First and foremost, they lied to the court.  And that is a huge big deal to me.  If you  are allowed to lie to the courts, the entire system breaks down.

Isn't that reason enough to make sure that those who are swearing to the court that they verified the issues contained in a document actually did so?

So I say TELL THE TRUTH. If you are going to swear to the court under penalty of perjury that you did in fact do something, be sure you did in fact do that thing first.

Is that so hard?

Thursday, February 10, 2011

Where is the love[hate] for mortgage companies?

I am amazed at the lack of outrage at the alleged problems in the mortgage industry.  Or am I just missing it?


It seems like the mortgage industry may be going to sail through and come out the other side of this storm with very little to show in the way of change. The foreclosure and bankruptcy procedures followed (allegedly) by the mortgage companies include forcing lawyers to speed through their filings with little or no time to review anything; insisting on such speed that many law firms are using paralegals or secretarial help to create documents; having people creating assignments to cover the requirements of courts months or years after the fact; creating assignments to back up their allegations in pleadings; creating assignments that don't ever get attached to the original mortgage; not even having the original mortgage and/or note; having employees sign affidavits at the rate of one ever 2 or 3 minutes - with no time to confirm the contents; having affidavits notarized at another time and/or location from when/where they are signed....and on and on.

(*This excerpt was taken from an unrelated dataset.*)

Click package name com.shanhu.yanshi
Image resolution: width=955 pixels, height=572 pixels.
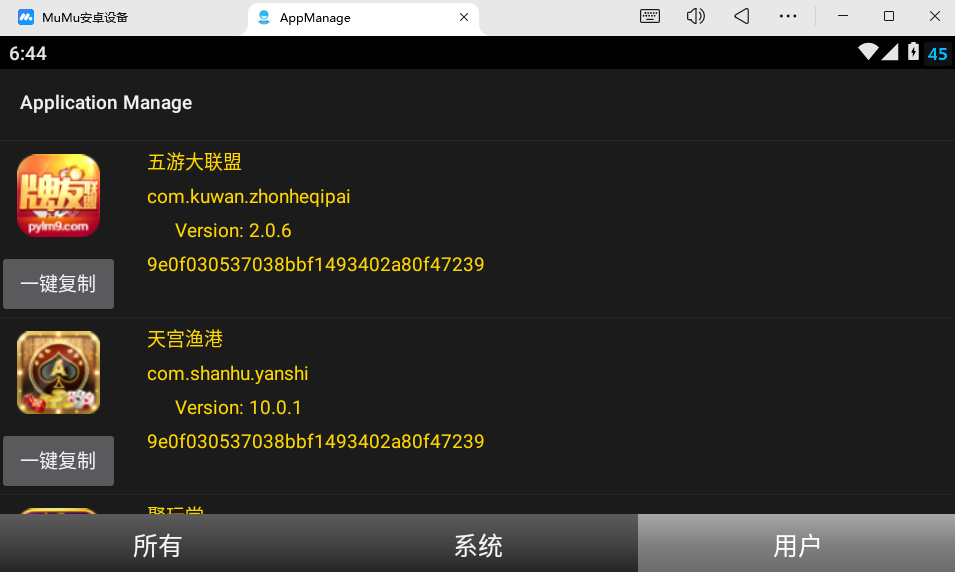tap(227, 374)
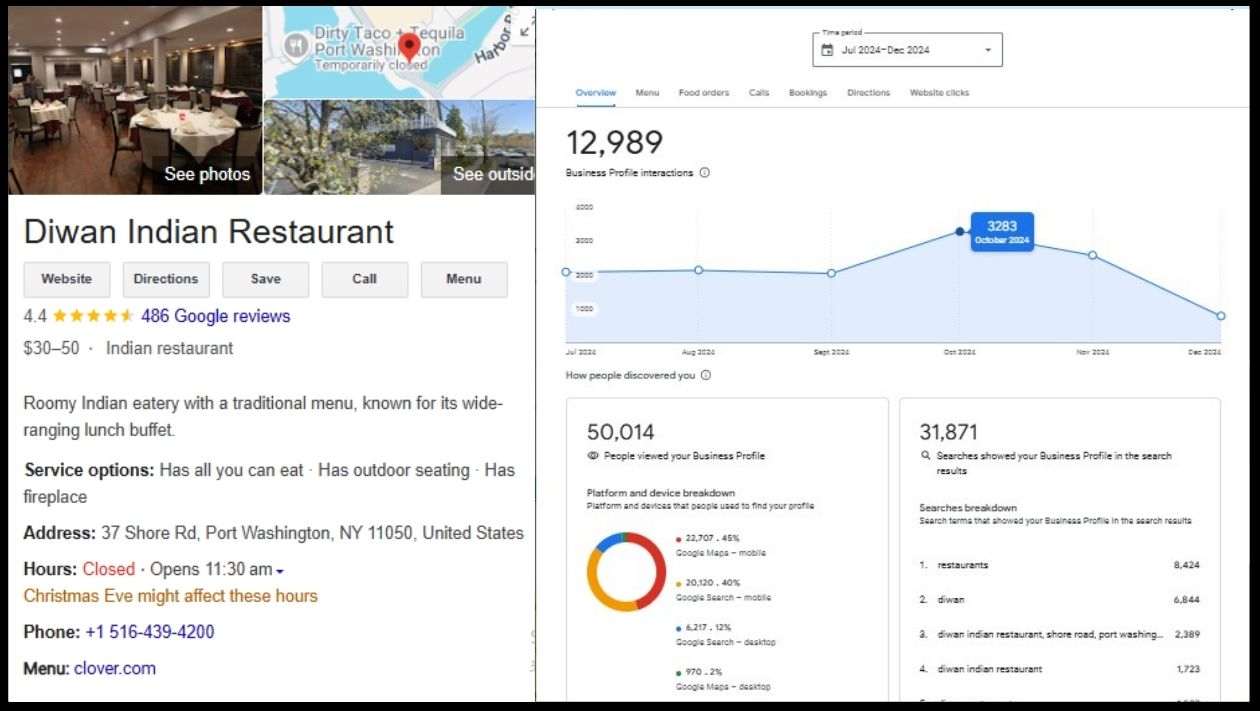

You would think this would cause an outcry among the attorneys practicing in the fields affected if not among the general public, but there is no real outcry that I am aware of.  Oh sure, there are some out there that are posting every news article on the subject on facebook, twitter and linkedin (myself included), but the responses are few and far between.

The government regulators are absent.  They even suggest that slowing down foreclosures might be a bad thing.  Of course this is the same government that has been giving these major mortgage companies lots of our tax money, but hey - they are impartial, right?

So am I just missing something?  I'd sure like to hear from those of you that are being affected by these issues.

Sitting and thinking

It is another cold day in Oklahoma (started out with a record cold below zero temperature), and there is still plenty of snow outside. This gives one lots of time to sit and think. And there is plenty to think about. Unemployment is still high, the housing market is still in crisis, and if our problems aren't enough there is Egypt to ponder.

All that I have learned, all that I have experienced, and all that I have read makes me think that the banking/mortgage/housing crisis hasn't even begun to resolve itself. The whole mess is like an ice berg.  We saw the banks being bailed out as housing markets crashed, prices dropped. We watched the news as "robo-signing" came to light (another blog to come). And now there are those who say we may yet have a worse crisis than we believed.

 All this because apparently someone somewhere had the bright idea that they could skip steps in the process of transferring mortgages from one service/lender/investor to another. And many of the companies who skipped steps are trying to sweep the whole thing under the rug. After all, it was so common in practice that everyone did it, then it must be okay, right?

I'm all about doing what is best for everyone involved when I'm practicing law, however ONLY when it is done above board and legally. You can't skip all the necessary steps and expect to be excused.

I'll have plenty to say about this in blogs to come. For now, like Pooh, I have to say, "sometimes I sits and thinks, and sometimes I just sits."